Required action 1 -
According to the review of A Strong Dose of Myself, what does the book collect?
Required action 2 -
Pick up the review of A Strong Dose of Myself after its final sentence and continue writing it.

Passage -
The Diagnostician Diagnosed
Last Updated August 12, 2024.
A Strong Dose of Myself collects Abse's essays, broadcasts and lectures from the past decade. They are presented frankly as an assemblage of disparate items, a "mosaic" in which Abse hopes the reader will "find a pattern". A pattern, if that means a structure which implies an appropriate place for every fragment, does not emerge, but there are recurrent themes, which will be familiar to those who have enjoyed Ash on a Young Man's Sleeve and A Poet in the Family: medical practice, the search for a poetic voice, the richly quirky suburban existence of a family of "wandering Welsh Jews", the self-doubt and self-advertisement of a competitive youngest son.

Collected data -

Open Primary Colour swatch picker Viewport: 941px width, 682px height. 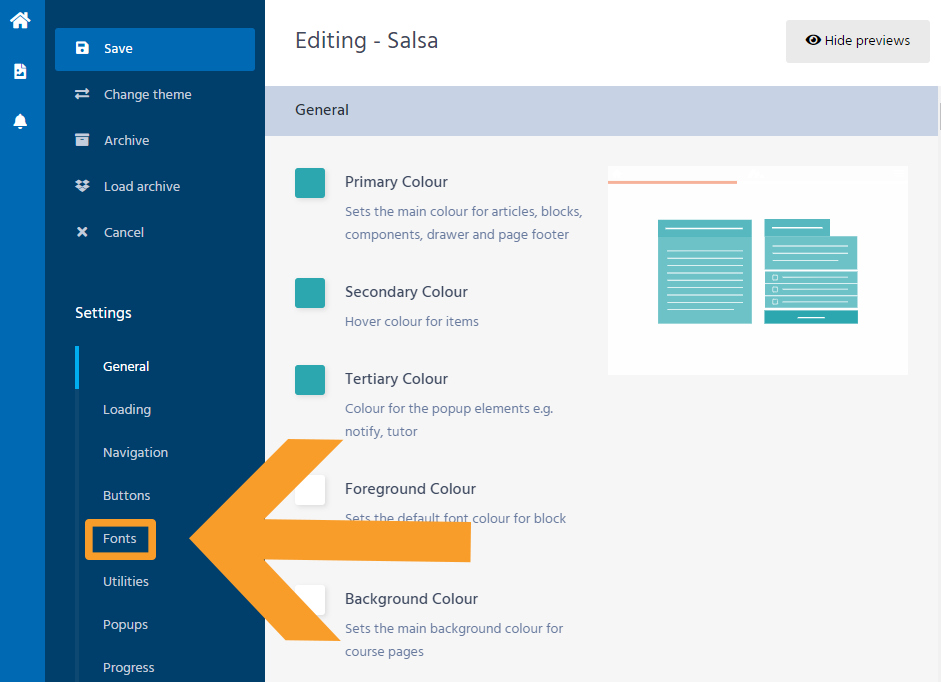(x=310, y=183)
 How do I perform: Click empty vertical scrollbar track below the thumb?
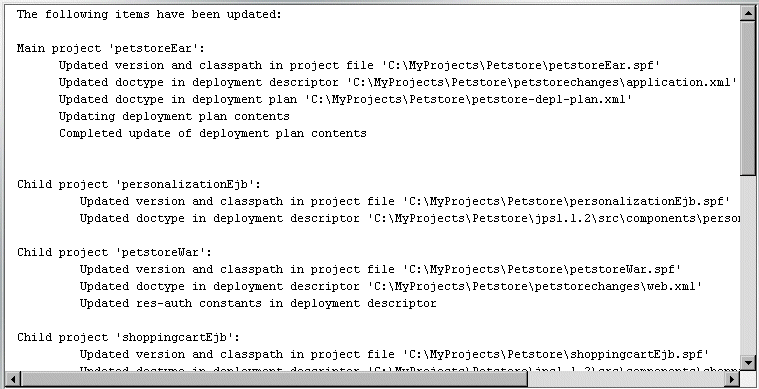pyautogui.click(x=748, y=265)
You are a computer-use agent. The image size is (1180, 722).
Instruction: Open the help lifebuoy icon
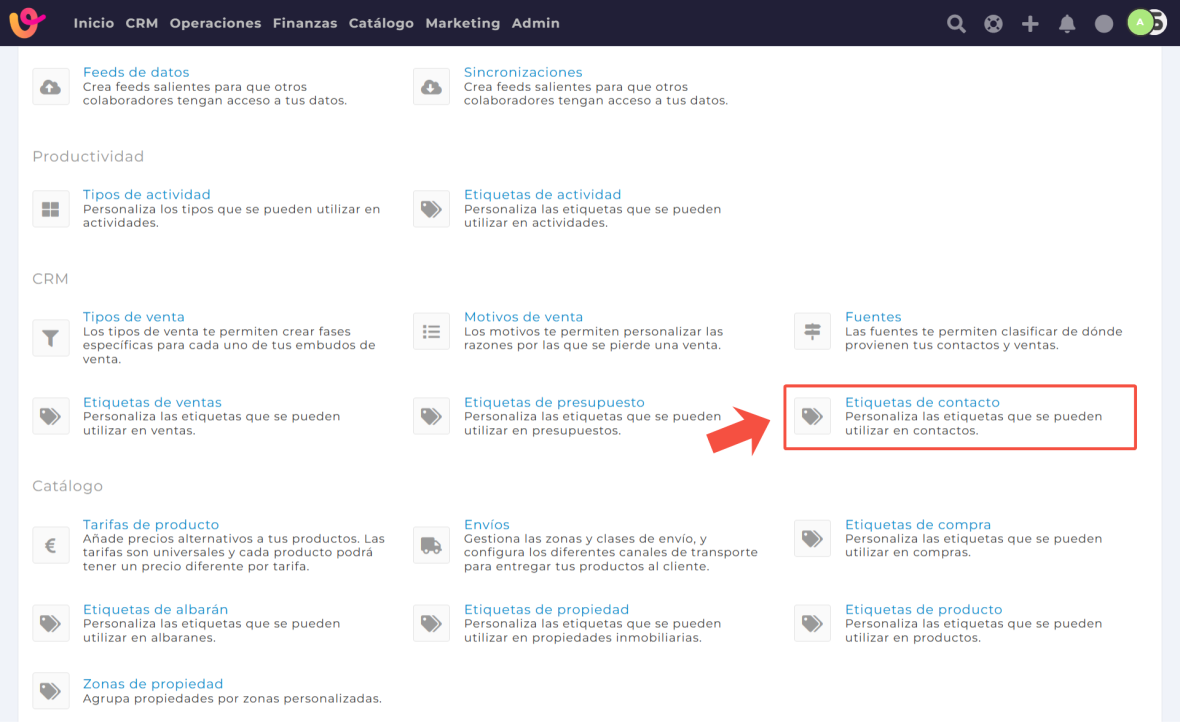pos(993,24)
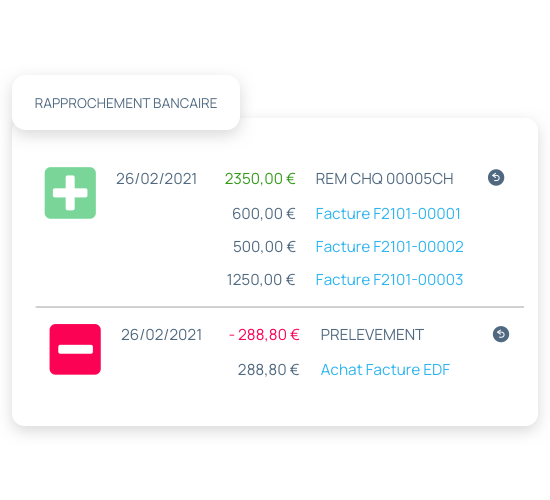This screenshot has height=500, width=550.
Task: Click the 500,00 € invoice amount
Action: pos(264,246)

Final answer 1 -
Abse's essays, broadcasts and lectures from the past decade.

Final answer 2 -
Inevitably, perhaps, some of the most absorbing pieces are those dealing with medical experience. "Notes Mainly at the Clinic" is chiefly concerned not with cancer and tuberculosis but with psychology: the psychology of the incompetent doctor, of the patient who undergoes major surgery without ever letting himself understand that he has cancer, of the journalist who interviews Abse as poet and then, having asked bluntly "What moves you to tears, Dr. Abse?", confesses that she is herself suffering from a terminal illness. Such material may be merely a higher form of gossip, but it does have a further interest, in showing the plain-speaking stoicism and modesty of Abse's best poems to be a by-product of frequent confrontations with anxious suffering in situations where the ordinary human resources of common sense, kindness and imagination are at least as valuable as medical expertise.
The essays and lectures on poetry are less impressive, mainly because Abse often fails to push his insights far enough, or to make the connections they invite…. [For example, lecturing] to the Institute of Psychoanalysis on "Originality and Imitation in Poetry", he suggests that the apprentice poet has a filial relationship to the masters he imitates, that "the roots of a poet's technical rebelliousness … may find nourishment in the darkness of his Oedipus complex". Hardly a novel suggestion, but still a promising point of departure. But Abse quickly turns away from it and takes refuge in the classification of poets into risk-takers and safety-seekers, confessing an impulse to dismiss as "tosh" such claims as Yeats's that the artist's venture "into the abyss of himself" may require a "reckless courage".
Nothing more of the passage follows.